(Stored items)

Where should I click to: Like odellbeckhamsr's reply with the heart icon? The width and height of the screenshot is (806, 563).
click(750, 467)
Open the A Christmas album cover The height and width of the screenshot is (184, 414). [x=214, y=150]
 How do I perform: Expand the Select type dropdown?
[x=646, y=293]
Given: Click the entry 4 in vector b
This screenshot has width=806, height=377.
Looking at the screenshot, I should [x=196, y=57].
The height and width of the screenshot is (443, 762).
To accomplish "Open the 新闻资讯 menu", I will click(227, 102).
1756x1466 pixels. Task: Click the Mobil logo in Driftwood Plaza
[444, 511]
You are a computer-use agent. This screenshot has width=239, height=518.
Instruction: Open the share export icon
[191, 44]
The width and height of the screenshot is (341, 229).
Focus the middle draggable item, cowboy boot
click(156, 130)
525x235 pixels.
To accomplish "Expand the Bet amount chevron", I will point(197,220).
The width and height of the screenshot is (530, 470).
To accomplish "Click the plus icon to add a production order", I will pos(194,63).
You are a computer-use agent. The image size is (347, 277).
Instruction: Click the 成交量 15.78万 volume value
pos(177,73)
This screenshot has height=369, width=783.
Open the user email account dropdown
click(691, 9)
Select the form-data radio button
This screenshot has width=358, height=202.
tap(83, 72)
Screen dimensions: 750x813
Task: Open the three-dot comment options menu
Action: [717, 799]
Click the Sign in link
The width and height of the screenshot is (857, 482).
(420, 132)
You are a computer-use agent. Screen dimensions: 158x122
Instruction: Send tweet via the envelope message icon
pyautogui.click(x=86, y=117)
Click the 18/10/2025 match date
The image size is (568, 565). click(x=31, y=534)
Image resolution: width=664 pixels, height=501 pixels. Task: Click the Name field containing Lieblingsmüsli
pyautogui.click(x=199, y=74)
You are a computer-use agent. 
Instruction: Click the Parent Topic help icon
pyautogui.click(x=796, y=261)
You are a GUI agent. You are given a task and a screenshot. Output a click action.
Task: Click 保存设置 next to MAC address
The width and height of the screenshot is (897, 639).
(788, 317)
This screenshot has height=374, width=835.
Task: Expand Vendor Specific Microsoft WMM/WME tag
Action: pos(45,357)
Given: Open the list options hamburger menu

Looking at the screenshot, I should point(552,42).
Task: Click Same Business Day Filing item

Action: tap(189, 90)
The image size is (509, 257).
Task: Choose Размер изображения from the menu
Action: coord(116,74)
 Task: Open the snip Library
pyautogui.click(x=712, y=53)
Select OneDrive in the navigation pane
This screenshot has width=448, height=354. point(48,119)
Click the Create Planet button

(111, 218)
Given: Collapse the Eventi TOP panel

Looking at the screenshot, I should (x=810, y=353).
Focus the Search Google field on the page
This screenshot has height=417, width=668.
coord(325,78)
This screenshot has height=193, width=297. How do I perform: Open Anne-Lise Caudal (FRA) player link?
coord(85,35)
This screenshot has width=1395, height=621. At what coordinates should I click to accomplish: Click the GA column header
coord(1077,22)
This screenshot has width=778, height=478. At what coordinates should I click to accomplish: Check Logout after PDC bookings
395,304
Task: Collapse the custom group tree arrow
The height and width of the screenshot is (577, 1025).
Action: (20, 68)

_TASK PROMPT_. Write the records out once more. Each line must match.

_ANSWER FOR THIS EXERCISE_.
Where should I click to: Like odellbeckhamsr's reply with the heart icon? The width and height of the screenshot is (806, 563).
click(750, 467)
Open the A Christmas album cover The height and width of the screenshot is (184, 414). [x=214, y=150]
 How do I perform: Expand the Select type dropdown?
[x=646, y=293]
Given: Click the entry 4 in vector b
This screenshot has width=806, height=377.
Looking at the screenshot, I should [x=196, y=57].
The height and width of the screenshot is (443, 762).
To accomplish "Open the 新闻资讯 menu", I will click(227, 102).
1756x1466 pixels. Task: Click the Mobil logo in Driftwood Plaza
[444, 511]
You are a computer-use agent. This screenshot has width=239, height=518.
Instruction: Open the share export icon
[191, 44]
The width and height of the screenshot is (341, 229).
Focus the middle draggable item, cowboy boot
click(156, 130)
525x235 pixels.
To accomplish "Expand the Bet amount chevron", I will point(197,220).
The width and height of the screenshot is (530, 470).
To accomplish "Click the plus icon to add a production order", I will pos(194,63).
You are a computer-use agent. The image size is (347, 277).
Instruction: Click the 成交量 15.78万 volume value
pos(177,73)
This screenshot has height=369, width=783.
Open the user email account dropdown
click(691, 9)
Select the form-data radio button
This screenshot has width=358, height=202.
tap(83, 72)
Screen dimensions: 750x813
Task: Open the three-dot comment options menu
Action: [717, 799]
Click the Sign in link
The width and height of the screenshot is (857, 482).
(420, 132)
You are a computer-use agent. Screen dimensions: 158x122
Instruction: Send tweet via the envelope message icon
pyautogui.click(x=86, y=117)
Click the 18/10/2025 match date
The image size is (568, 565). click(x=31, y=534)
Image resolution: width=664 pixels, height=501 pixels. Task: Click the Name field containing Lieblingsmüsli
pyautogui.click(x=199, y=74)
You are a computer-use agent. 
Instruction: Click the Parent Topic help icon
pyautogui.click(x=796, y=261)
You are a GUI agent. You are given a task and a screenshot. Output a click action.
Task: Click 保存设置 next to MAC address
The width and height of the screenshot is (897, 639).
(788, 317)
This screenshot has height=374, width=835.
Task: Expand Vendor Specific Microsoft WMM/WME tag
Action: pos(45,357)
Given: Open the list options hamburger menu

Looking at the screenshot, I should point(552,42).
Task: Click Same Business Day Filing item

Action: tap(189, 90)
The image size is (509, 257).
Task: Choose Размер изображения from the menu
Action: coord(116,74)
 Task: Open the snip Library
pyautogui.click(x=712, y=53)
Select OneDrive in the navigation pane
This screenshot has width=448, height=354. point(48,119)
Click the Create Planet button

(111, 218)
Given: Collapse the Eventi TOP panel

Looking at the screenshot, I should (x=810, y=353).
Focus the Search Google field on the page
This screenshot has height=417, width=668.
coord(325,78)
This screenshot has height=193, width=297. How do I perform: Open Anne-Lise Caudal (FRA) player link?
coord(85,35)
This screenshot has width=1395, height=621. At what coordinates should I click to accomplish: Click the GA column header
coord(1077,22)
This screenshot has width=778, height=478. At what coordinates should I click to accomplish: Check Logout after PDC bookings
395,304
Task: Collapse the custom group tree arrow
The height and width of the screenshot is (577, 1025).
Action: (20, 68)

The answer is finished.